Thursday, 2 October 2014

Young fans and saying NO!

Fans seem to be starting younger and younger these days. When I was a child Disney was around bringing joy to millions of children through their retelling of fairy tales. The difference today is that there is unlimited merchandise available for parents to buy and pressure put on them to buy whenever and on demand.

“How Disney’s ‘Frozen’ ruined my life” by Kyle Smith and published in the New York Times is not the first article I have read by parents under pressure to constantly supply their children with merchandise from movies like Frozen and make their daily lives a constant struggle.

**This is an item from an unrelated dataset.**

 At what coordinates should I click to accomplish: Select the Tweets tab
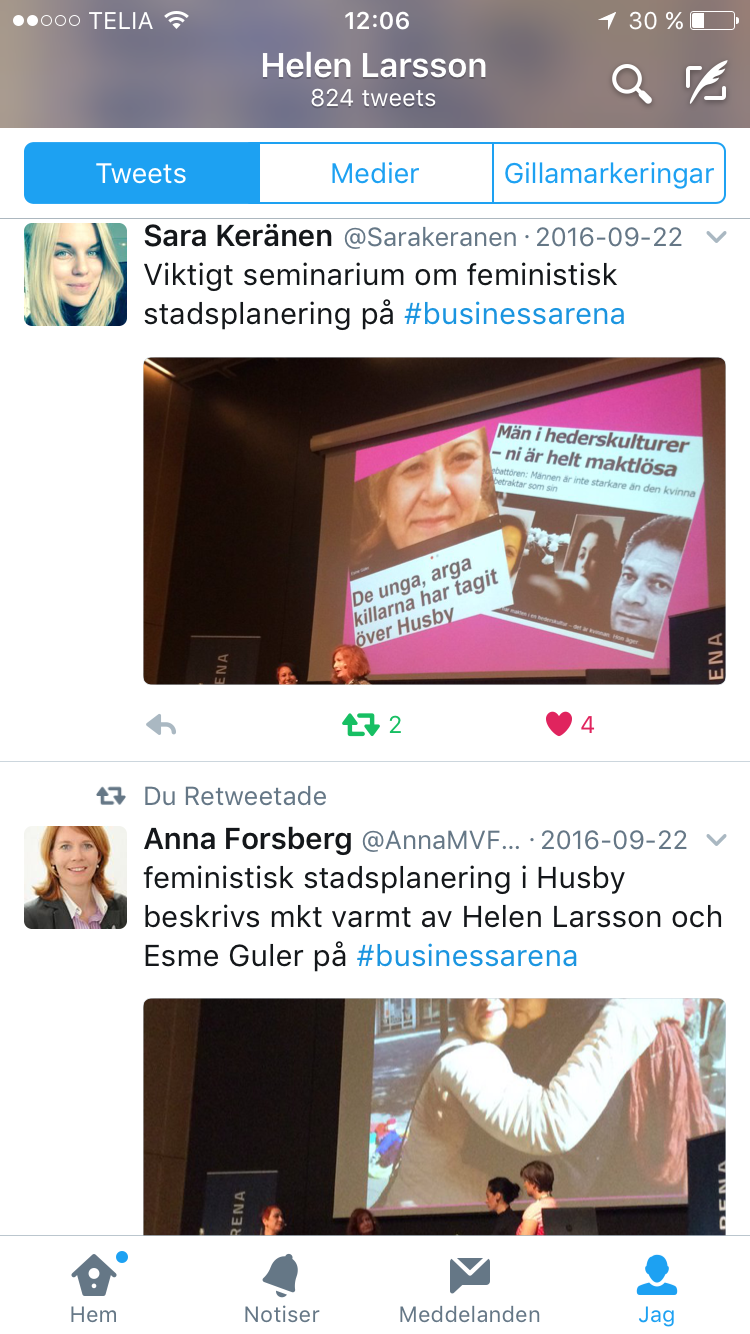tap(141, 173)
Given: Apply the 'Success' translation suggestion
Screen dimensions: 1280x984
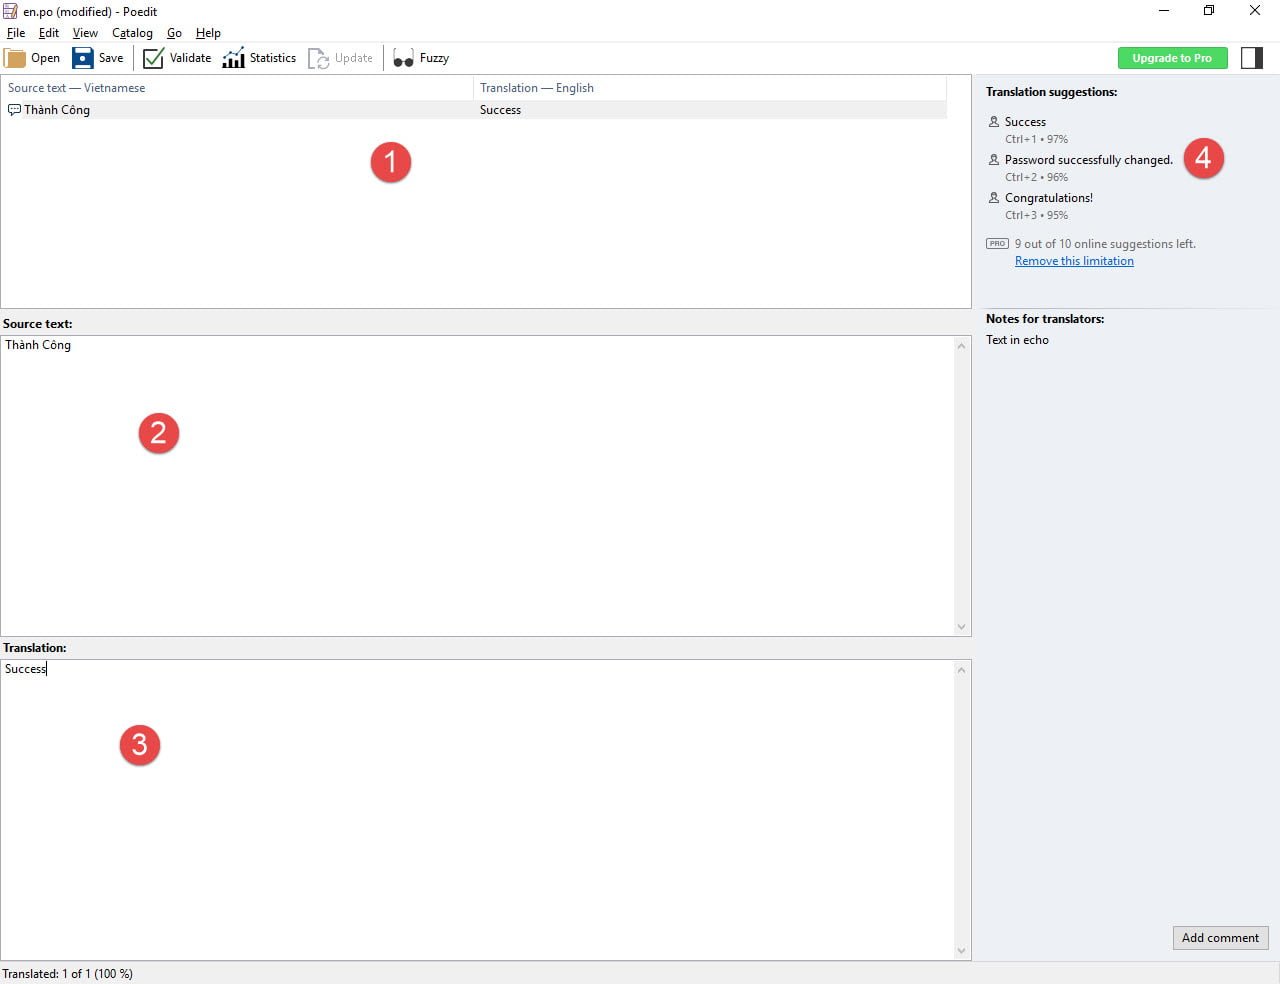Looking at the screenshot, I should click(x=1025, y=122).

What I don’t understand is why they feel constantly under pressure to buy their children merchandise on a daily basis and what happened to just saying no which is not a dirty word irrelevant of the consequences. Presents are for special occasions like birthdays and Christmas. Plenty of parents told the author in the comments section that it doesn’t make you a bad parent if you say no to your children in these circumstances. Yes, two year olds do chuck some awesome tantrums set off by the slightest things (it is called the terrible twos for a reason) when they don’t get their own way, but that too shall pass.

There is a valuable lesson in saying no to your children in that they will develop copying systems for dealing with situations when they don’t get what they want. While young children don’t really understand the value of parents who say no now and saving money for the future, they will thank them later on in particular when they graduate from college.  

How Disney’s ‘Frozen’ ruined his life by Kyle Smith published in The New York Times on the 24 September 2014. (No copyright infringement intended)

Because I’m a film critic, last fall Disney sent over an early DVD of “Frozen” — free. Thanks, Disney! So far that freebie has cost me maybe $900.

I have two little girls, ages 6 and 2, and each of them has seen “Frozen” at least four times as many times as I ever saw “Star Wars.” The apartment is bursting with “Frozen” storybooks, “Frozen” coloring books, “Frozen” dolls, “Frozen” stickers, “Frozen” games, “Frozen” puzzles, “Frozen” costumes and “Frozen” nightgowns.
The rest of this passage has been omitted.